バンクはこの現象の原因を、何らかの機材のトラブルで機内が急激に減圧された事による酸欠による集団幻覚だと判断。
このままフライトを続ければ乗客の生命に関わることから、何とかしてフライト中に機材の修理を行おうとするが、彼らが飛行している空域は『飛行機の乗客の謎の変死事故』が多発するという魔の空域だったのだ…
『乗客の謎の変死事故』が多発するという魔の空域を飛行する旅客機が亡霊たちに襲われるという、タイ製のオカルトホラー映画。
タイ(というか東南アジア系)のホラー映画って、何だか『無駄に勢いだけはある』ような作品が多いのですが、本作もいわゆる『矢鱈と勢いだけはあるスプラッタ風味のオカルトホラー映画』って感じの作品ですね。
いわゆる『魔の海域』に侵入した『幽霊船もの』を飛行機に置き換えたような感じのお話でストーリーや設定的には特に目新しい部分は無いのですが、方向性として『オカルト要素』に加えて『過剰なゴア表現』や『パニック映画的な要素』、『サイコホラー的な要素』とか『人間ドラマ的な要素』やら、色々と面白そうな要素を組み込もうと努力しているのは認めます。
ただ色々と詰め込もうとしすぎて逆にまとまりが無くなってしまい、全体的にストーリーやら構成がグデグデすぎる印象なのは困りものかなぁ?

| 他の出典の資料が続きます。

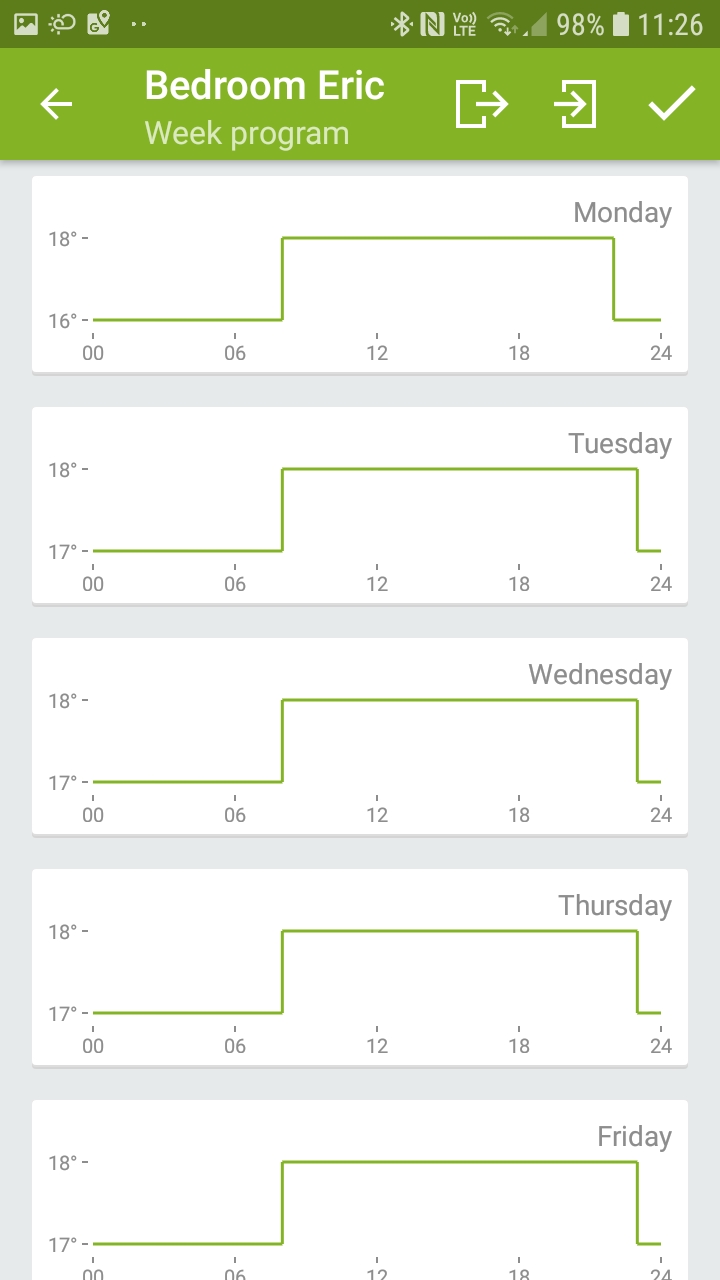This screenshot has width=720, height=1280.
Task: Open the Tuesday schedule card
Action: 360,505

ストーリーの中盤で『えっ、ここでそれって必要なの?』というような矢鱈と唐突な『ちょっと良い話』っぽいドラマのシーンがあったり、登場人物のキャラクターや演出が無駄に濃い割にはお話にあまり活かされてなかったりと、なんというか取って付けたような無意味な要素が多すぎる印象。
曰くありげに描かれてたヒロインの過去の確執とかも、最後まで本編の流れと殆ど関係ないですし、飛行機もの的なパニックシーンとかも必要あるのか疑わしいシーンが多いですし、ここまでゴチャゴチャと詰め込もうとせずに単純に『ゴア表現強めの幽霊船(飛行機)もの』ってノリじゃダメだったのかと…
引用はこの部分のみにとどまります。